Home births nationwide increased by nearly 30 percent between 2004 and 2009, according to the Centers for Disease Control and Prevention, though they still accounted for less than 1 percent of all U.S. births in 2009. Midwife advocates say more women are opting to stay out of the hospital so they can have a personal, natural birth.
Dr. Tom Joiner of Jackson, the Mississippi State Medical Association president, called the bill a potential step backward because the only people currently certified to practice midwifery rarely do it outside of hospitals.
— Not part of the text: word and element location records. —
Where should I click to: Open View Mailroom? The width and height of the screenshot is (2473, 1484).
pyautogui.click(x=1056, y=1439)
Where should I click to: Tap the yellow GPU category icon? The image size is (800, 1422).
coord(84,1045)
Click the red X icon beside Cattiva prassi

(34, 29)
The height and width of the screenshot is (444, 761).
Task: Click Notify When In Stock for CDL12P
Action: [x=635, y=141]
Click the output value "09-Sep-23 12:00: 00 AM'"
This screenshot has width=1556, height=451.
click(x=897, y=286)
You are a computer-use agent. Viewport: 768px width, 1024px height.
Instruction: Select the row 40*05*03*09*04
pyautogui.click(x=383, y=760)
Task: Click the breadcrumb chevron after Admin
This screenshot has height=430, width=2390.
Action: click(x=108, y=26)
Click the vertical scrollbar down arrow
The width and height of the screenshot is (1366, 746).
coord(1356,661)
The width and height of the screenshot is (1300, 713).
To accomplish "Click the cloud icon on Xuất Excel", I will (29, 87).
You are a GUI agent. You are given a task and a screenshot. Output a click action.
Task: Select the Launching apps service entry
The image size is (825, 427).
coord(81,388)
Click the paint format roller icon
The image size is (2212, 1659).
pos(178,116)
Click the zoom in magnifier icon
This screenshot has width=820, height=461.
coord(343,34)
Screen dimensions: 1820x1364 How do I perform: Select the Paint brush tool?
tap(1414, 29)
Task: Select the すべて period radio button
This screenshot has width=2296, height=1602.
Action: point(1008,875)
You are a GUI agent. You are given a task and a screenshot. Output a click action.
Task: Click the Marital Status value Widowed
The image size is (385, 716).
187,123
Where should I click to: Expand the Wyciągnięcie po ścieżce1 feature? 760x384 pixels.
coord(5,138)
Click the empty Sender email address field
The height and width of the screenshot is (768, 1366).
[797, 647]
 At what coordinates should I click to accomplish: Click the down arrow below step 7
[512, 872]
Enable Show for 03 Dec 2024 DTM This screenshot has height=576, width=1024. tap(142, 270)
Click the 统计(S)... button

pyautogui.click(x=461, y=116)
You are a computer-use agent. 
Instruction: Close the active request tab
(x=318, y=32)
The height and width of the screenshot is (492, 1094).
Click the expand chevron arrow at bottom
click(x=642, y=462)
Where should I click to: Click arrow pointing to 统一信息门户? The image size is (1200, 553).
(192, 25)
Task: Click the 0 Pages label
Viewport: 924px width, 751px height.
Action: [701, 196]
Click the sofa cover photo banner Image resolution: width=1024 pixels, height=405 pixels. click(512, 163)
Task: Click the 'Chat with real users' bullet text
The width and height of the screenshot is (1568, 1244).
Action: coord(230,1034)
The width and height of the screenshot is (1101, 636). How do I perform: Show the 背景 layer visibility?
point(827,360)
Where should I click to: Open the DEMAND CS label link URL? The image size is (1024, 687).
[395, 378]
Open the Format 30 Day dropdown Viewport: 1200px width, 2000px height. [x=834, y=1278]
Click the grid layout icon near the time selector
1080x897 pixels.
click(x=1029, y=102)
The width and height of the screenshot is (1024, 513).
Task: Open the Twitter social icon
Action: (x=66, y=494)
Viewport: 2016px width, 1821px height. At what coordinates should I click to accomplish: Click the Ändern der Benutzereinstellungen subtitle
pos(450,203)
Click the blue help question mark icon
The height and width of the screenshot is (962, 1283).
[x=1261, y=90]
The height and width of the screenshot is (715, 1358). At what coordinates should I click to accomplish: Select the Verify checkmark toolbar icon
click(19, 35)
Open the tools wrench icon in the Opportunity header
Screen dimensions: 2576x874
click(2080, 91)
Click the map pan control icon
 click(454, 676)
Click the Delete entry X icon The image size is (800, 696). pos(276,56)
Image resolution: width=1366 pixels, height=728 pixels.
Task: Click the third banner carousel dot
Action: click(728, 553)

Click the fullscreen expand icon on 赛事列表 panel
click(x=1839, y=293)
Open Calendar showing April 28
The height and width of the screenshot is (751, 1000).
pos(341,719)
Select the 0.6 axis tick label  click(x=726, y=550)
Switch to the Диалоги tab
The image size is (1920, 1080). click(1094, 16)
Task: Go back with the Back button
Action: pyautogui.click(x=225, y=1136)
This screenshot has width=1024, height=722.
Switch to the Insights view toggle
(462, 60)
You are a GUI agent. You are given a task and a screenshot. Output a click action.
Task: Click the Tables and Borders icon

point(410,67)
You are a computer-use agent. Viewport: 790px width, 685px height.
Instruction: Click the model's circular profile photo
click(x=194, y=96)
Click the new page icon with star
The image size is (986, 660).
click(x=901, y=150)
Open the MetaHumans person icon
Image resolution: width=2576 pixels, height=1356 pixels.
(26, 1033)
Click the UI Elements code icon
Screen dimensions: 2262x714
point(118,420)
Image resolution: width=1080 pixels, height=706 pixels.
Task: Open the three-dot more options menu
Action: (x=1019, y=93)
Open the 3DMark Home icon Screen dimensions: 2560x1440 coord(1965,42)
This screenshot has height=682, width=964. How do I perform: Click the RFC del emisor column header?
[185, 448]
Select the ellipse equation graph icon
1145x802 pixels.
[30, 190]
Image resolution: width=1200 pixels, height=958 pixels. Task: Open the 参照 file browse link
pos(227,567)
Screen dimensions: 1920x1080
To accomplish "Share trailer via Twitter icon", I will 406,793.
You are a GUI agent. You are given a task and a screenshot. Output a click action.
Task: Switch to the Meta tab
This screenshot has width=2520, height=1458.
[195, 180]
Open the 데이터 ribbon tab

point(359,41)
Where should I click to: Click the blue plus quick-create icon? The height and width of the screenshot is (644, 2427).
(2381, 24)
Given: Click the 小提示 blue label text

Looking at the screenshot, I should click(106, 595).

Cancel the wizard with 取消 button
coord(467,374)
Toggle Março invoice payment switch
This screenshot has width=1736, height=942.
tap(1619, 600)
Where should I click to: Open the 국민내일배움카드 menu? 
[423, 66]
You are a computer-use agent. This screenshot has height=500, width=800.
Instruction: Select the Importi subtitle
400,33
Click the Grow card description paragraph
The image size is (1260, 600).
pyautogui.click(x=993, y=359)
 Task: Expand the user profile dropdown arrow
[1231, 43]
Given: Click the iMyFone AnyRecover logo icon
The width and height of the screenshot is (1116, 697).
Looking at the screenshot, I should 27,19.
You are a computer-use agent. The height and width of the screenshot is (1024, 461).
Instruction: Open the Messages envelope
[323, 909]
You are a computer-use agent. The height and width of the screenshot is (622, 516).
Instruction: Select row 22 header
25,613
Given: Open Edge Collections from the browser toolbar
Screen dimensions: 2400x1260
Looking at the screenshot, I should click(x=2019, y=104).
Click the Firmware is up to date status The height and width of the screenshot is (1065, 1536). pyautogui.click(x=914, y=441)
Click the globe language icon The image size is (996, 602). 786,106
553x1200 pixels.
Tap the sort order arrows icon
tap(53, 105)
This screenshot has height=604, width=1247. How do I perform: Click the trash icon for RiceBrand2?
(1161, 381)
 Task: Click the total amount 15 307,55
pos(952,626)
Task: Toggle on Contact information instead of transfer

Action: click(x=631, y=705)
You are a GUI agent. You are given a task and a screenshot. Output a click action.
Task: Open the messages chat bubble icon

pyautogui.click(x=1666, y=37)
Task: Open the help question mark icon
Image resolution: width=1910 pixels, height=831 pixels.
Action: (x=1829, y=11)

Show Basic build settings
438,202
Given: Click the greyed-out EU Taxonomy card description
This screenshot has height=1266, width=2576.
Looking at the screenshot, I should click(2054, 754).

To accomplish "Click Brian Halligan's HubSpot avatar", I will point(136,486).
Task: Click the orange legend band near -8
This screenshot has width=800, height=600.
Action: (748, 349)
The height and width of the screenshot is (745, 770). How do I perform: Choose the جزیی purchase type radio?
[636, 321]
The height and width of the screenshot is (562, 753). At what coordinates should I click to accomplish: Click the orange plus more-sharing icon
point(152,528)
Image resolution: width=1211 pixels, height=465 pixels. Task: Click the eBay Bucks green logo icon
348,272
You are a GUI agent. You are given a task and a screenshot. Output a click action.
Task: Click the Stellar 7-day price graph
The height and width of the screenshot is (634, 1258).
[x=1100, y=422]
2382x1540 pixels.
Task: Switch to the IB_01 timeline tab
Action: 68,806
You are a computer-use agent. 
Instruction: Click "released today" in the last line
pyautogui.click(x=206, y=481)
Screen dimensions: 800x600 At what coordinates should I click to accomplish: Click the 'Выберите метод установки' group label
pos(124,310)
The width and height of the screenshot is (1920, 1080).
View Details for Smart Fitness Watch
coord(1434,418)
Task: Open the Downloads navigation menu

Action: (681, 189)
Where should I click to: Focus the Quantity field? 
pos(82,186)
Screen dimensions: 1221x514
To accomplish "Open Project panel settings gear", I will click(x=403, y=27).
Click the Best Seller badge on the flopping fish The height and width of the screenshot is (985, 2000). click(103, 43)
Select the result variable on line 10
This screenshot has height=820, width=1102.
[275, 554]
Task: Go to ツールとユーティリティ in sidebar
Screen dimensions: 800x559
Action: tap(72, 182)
They are Certified Nurse Midwives.
“We’re not going to step in and demand women to give birth in a hospital,” Joiner said. “But we need them to understand there’s a right way and a safer way to go about things.”
Proponents of home births suggest only women with normal pregnancies who do not have a high risk of complications should forgo the hospital.
Katherine Prown of The Big Push for Midwives, a national nonprofit, said Mississippi is a “wild west” environment for midwives.
Prown and other advocates of the bill say the lack of certification requirements sometimes attracts midwives who have had negative outcomes in other states, because they can practice here without regulation.
“Unfortunately we see that Mississippi attracts a certain element,” she said.
The North American Registry of Midwives mandates that Certified Professional Midwives pass skills and written exams, attend a minimum of 40 births as a participant and as a primary caregiver, and learn CPR and neonatal resuscitation. It takes an average of three to five years to become one, and CPM’s must be recertified every three years.
Tuesday is the deadline for the legislation to be considered.
“It’s going to be very difficult to get it out of committee this year, to be blunt about it,” said Rep. Hank Zuber, R-Ocean Springs, who authored the House version of the bill.
The issue has been considered by the legislature in multiple forms. House Public Health and Welfare Committee Chairman Sam Mims V, R-McComb, said he does not plan to bring it out of committee this year.
“I like to take my time on issues like this and study them,” Mims said. “At this point, I’m not comfortable with this bill.”